**Your goal:** Which lines in the records below contain the string "size"? Locate each one and copy it in full.

**Supplied records:**
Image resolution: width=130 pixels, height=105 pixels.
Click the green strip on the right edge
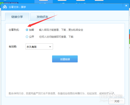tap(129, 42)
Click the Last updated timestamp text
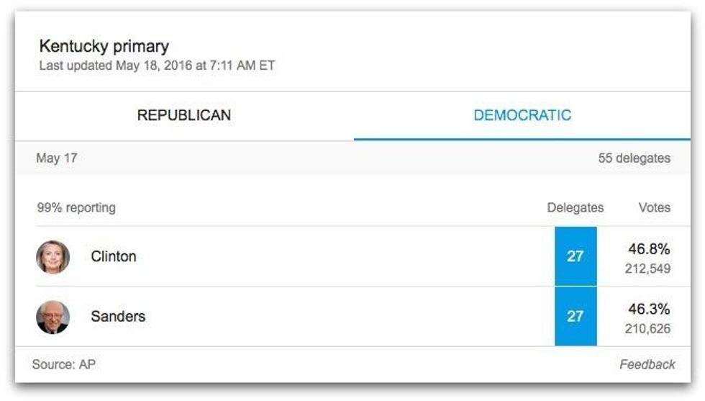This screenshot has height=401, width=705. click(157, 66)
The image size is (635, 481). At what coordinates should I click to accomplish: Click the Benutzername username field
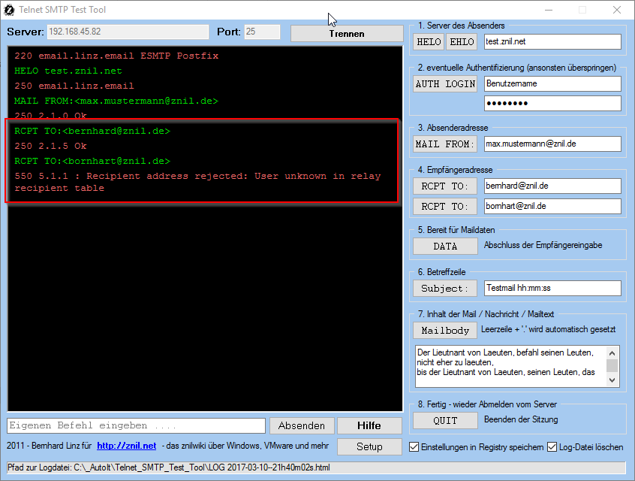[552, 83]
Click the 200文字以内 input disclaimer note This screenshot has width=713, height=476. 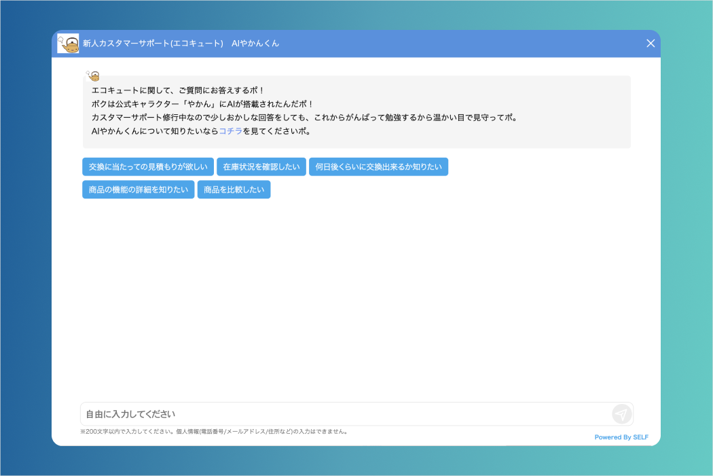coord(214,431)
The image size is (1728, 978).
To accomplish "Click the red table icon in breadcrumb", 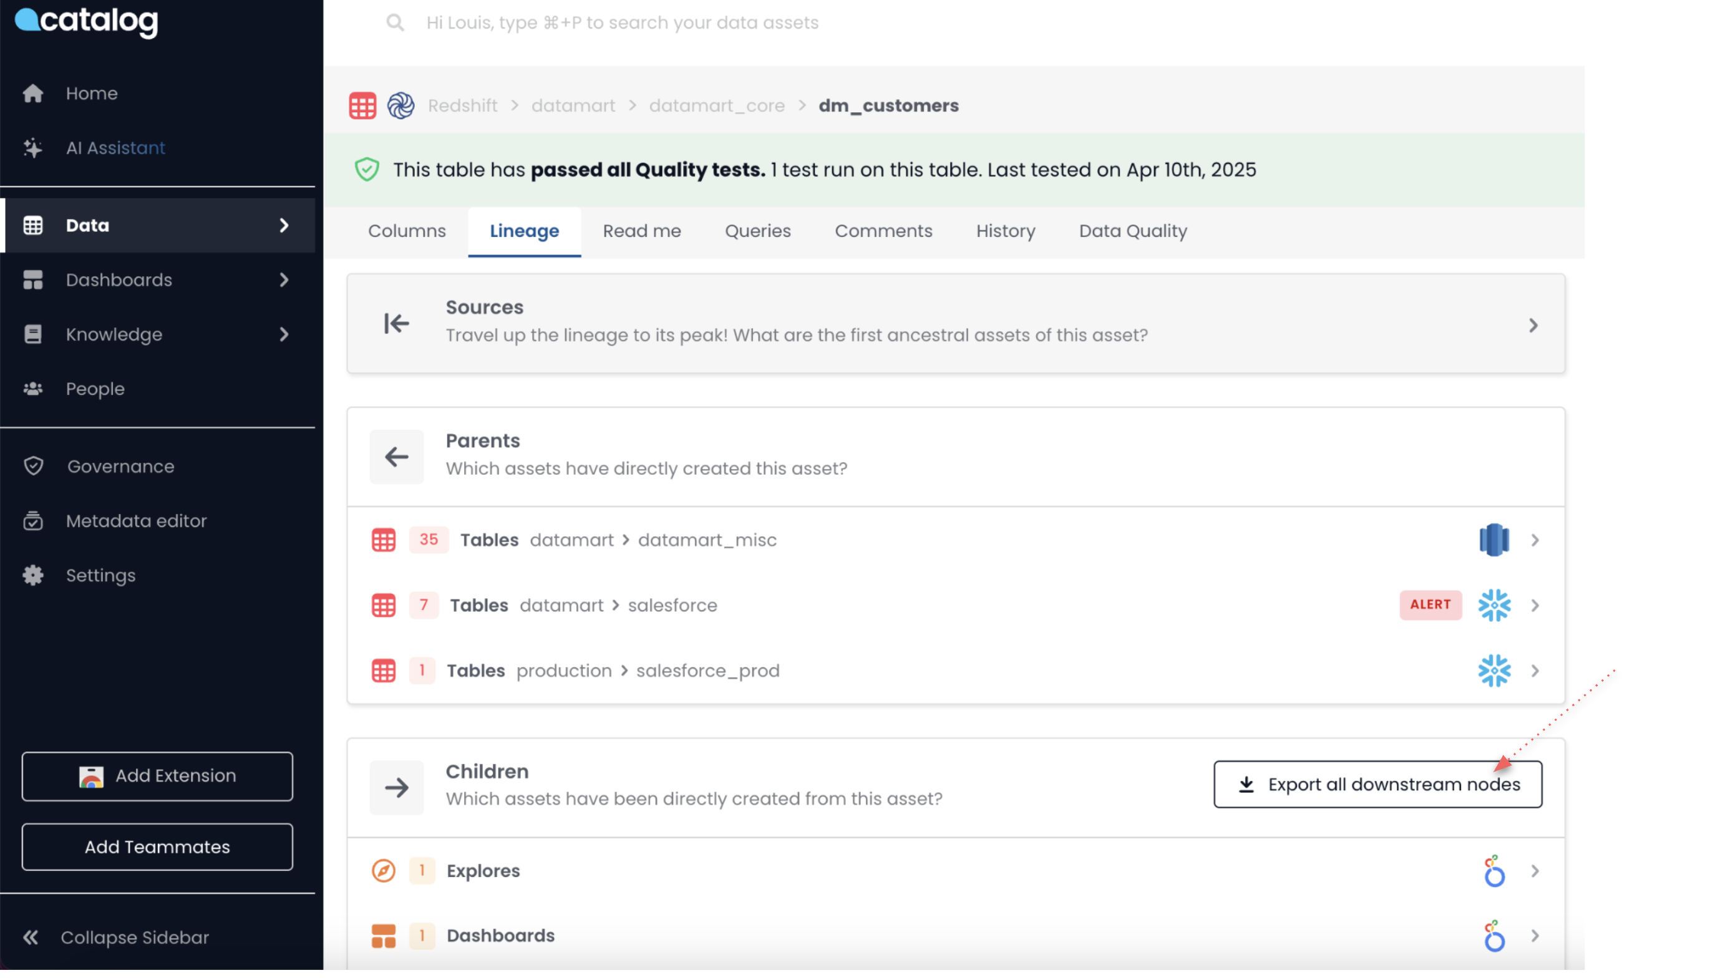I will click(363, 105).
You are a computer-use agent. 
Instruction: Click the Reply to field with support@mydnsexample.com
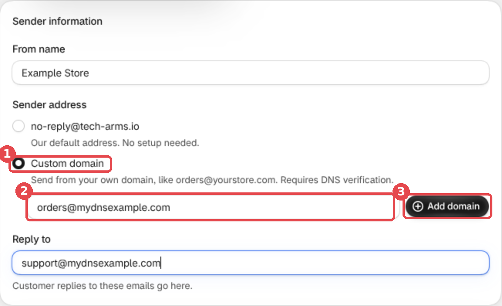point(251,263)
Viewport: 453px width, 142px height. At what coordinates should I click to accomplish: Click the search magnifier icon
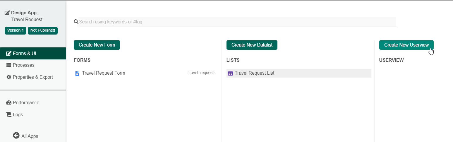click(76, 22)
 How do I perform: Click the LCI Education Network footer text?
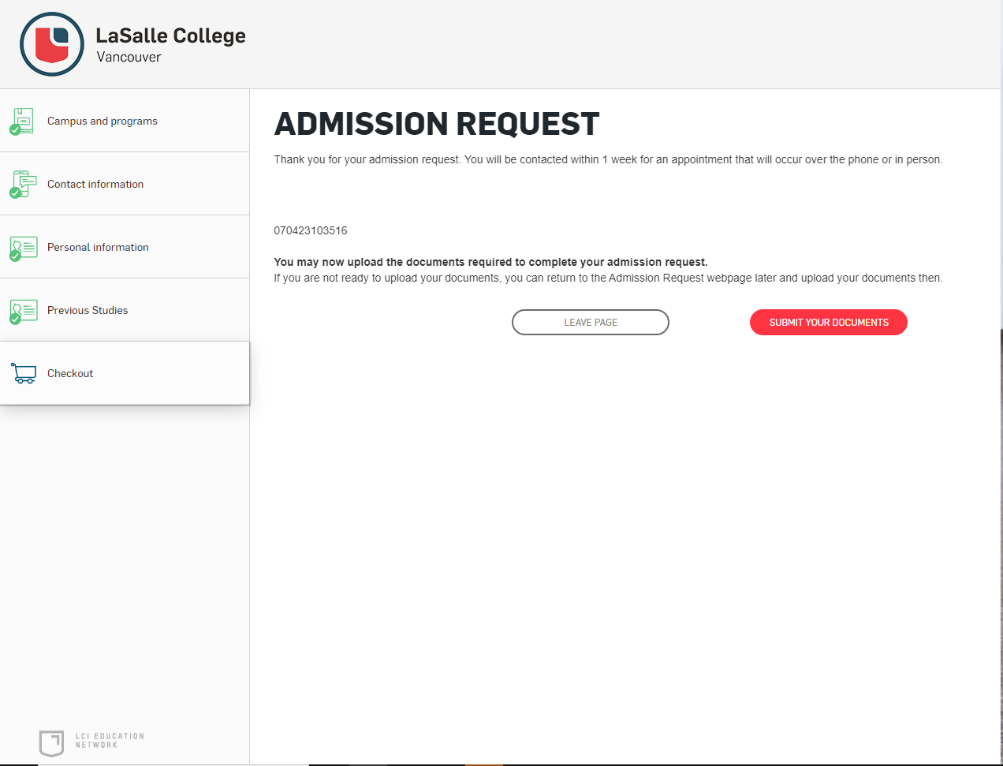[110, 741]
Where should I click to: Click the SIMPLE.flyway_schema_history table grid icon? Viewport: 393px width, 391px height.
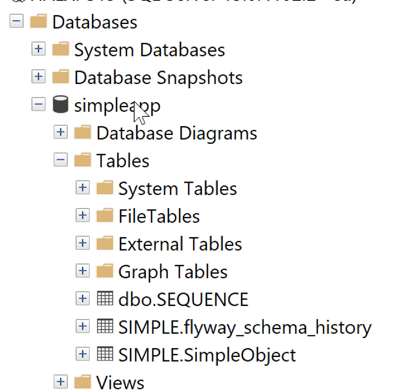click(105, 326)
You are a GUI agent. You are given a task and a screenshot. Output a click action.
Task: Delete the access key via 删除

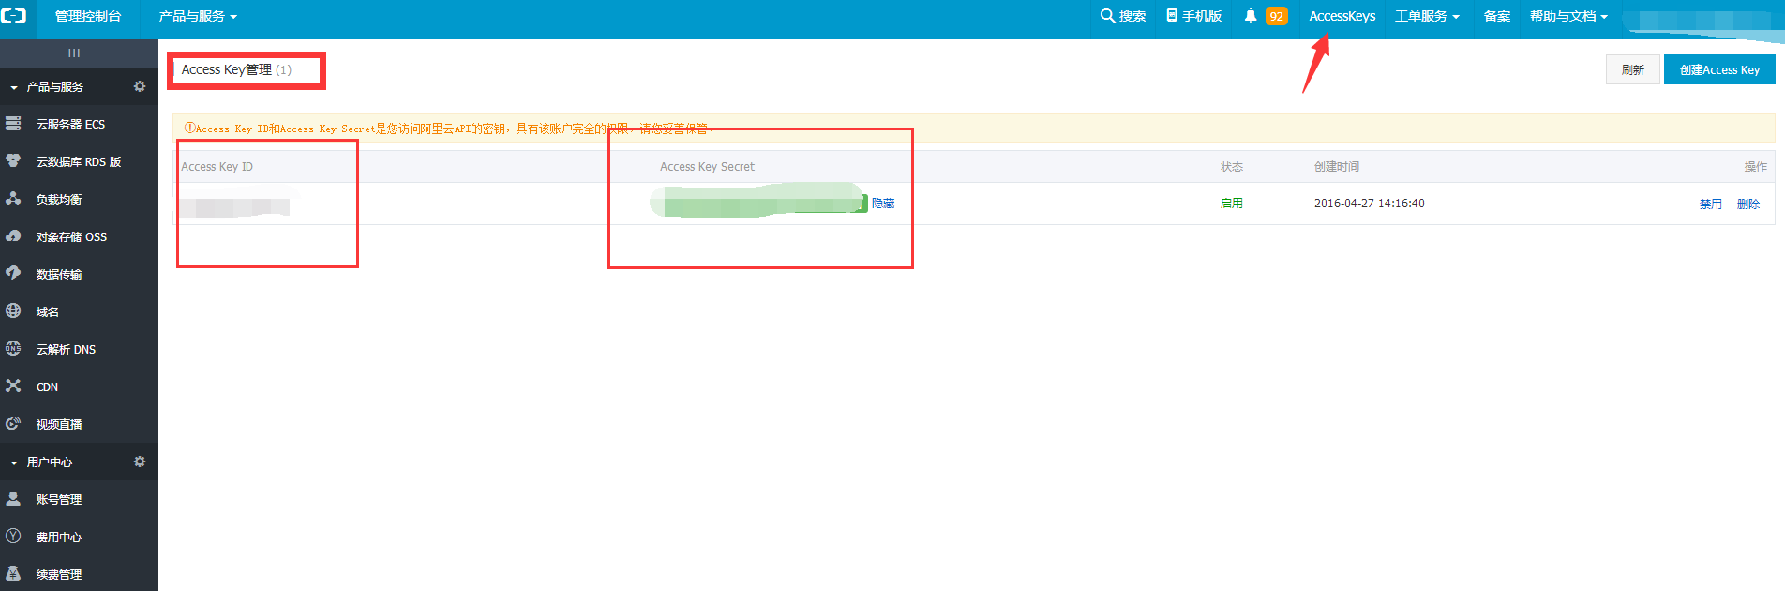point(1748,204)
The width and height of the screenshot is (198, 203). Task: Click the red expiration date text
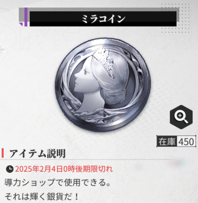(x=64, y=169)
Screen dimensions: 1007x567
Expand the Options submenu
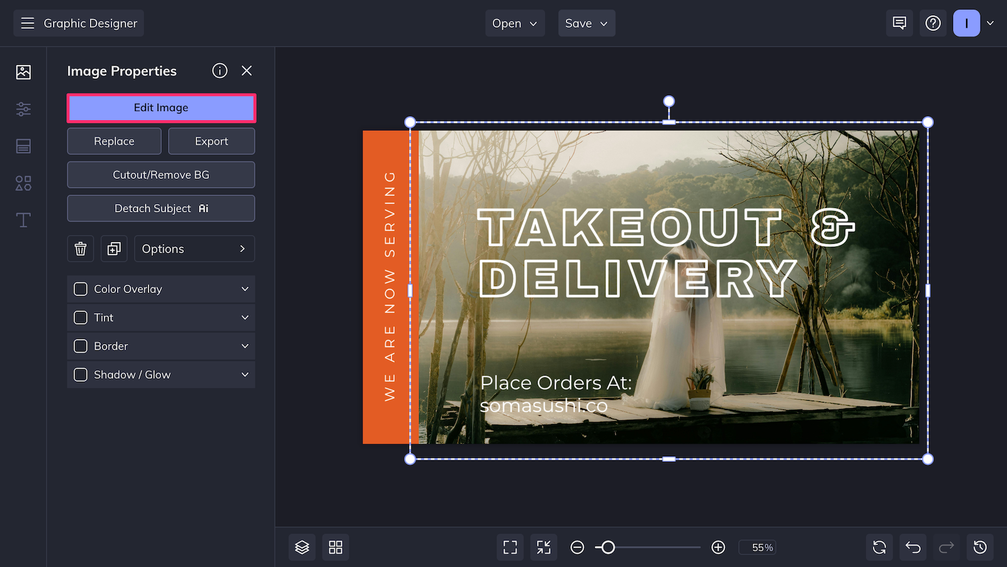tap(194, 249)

**Output of the exercise:**
The image size is (635, 481). At what coordinates should I click to accomplish: Click the Benutzername username field
The image size is (1728, 978).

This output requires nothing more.